Dave Chappelle’s New Specials Try to Pass Off Cruelty as Enlightenment
Photo courtesy of Netflix
At least Dave Chappelle’s new Netflix specials get to the point. The first, Equanimity, is almost a direct response to the controversy surrounding the transphobic content in his last set of Netflix specials, and wastes no time in announcing that audiences have gotten too sensitive. It doesn’t take long for him to start comparing the transgender community to Rachel Dolezal and giving a hearty “yuck” to the idea of Caitlyn Jenner posing nude. He claims that these jokes are just him fucking around, but nothing else he says or does throughout both of these specials suggest that he’s someone who doesn’t want his words to be taken seriously.
Nor is he remotely apologetic for the fallout from last time. “I never feel bad about ANYTHING I say up here,” he says, earning himself an applause break. In recounting the story of a trans fan writing him to tell him how horrible his jokes have made them feel, he shows about two seconds of remorse before selling out the moment by using it as a segue to tell the very joke that hurt them in the first place. He makes a point about how the conversation surrounding trans rights is affected by white privilege before immediately switching gears to admit his grudge might come from accidentally dancing with a trans woman at a party once. “You can’t take these moments out of context!” you might say. They’re bad in context too.

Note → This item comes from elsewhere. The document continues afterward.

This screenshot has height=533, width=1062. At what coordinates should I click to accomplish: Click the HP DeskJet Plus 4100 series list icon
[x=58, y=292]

And they’re manipulative. Chappelle feints towards displaying an understanding of the problem—the transparently tactical pauses that telegraph his uncertainty about diving into a controversial topic—are designed to make you, on-the-fence audience member, feel like you’re listening to a rational, cogent argument and should still feel comfortable laughing alongside him. In fact, it’s just a way to service the next misguided bit. “But the only thing that matters about a joke is that it’s funny!” you might say, and you’d be just as correct in saying that the only thing that matters about an explosion in an action movie is that it goes “boom.” There has to be more nuance to it than that.
His second special, The Bird Revelation, has a bunch of other horrible shit to say that doesn’t look better in context. Chappelle suggests that if Harvey Weinstein looked like Brad Pitt his accusers wouldn’t call it rape, that they should have known a late-night meeting meant sex, that Louis C.K.’s punishment was disproportionate to his crime, that Anthony Rapp was assaulted by Kevin Spacey kind of because it’s the kind of thing that a gay fourteen year old would get himself into, that the women who gave up on comedy after their interactions with C.K. had a “brittle spirit” and sound “weak” and aren’t being held accountable for their part in it, and that some of the accusers coming forward just have “buyer’s remorse” and many of them were more willing than they say they were. Seconds afterward, in each instance, he’s insisting that women are right and the whole thing is very serious, as if cutting off your objections before you can even form them. “Not to victim blame,” he says before unleashing a torrent of victim blaming. It doesn’t come across as nuanced and measured and individual—it comes across as pointlessly contrarian and embarrassingly old-fashioned.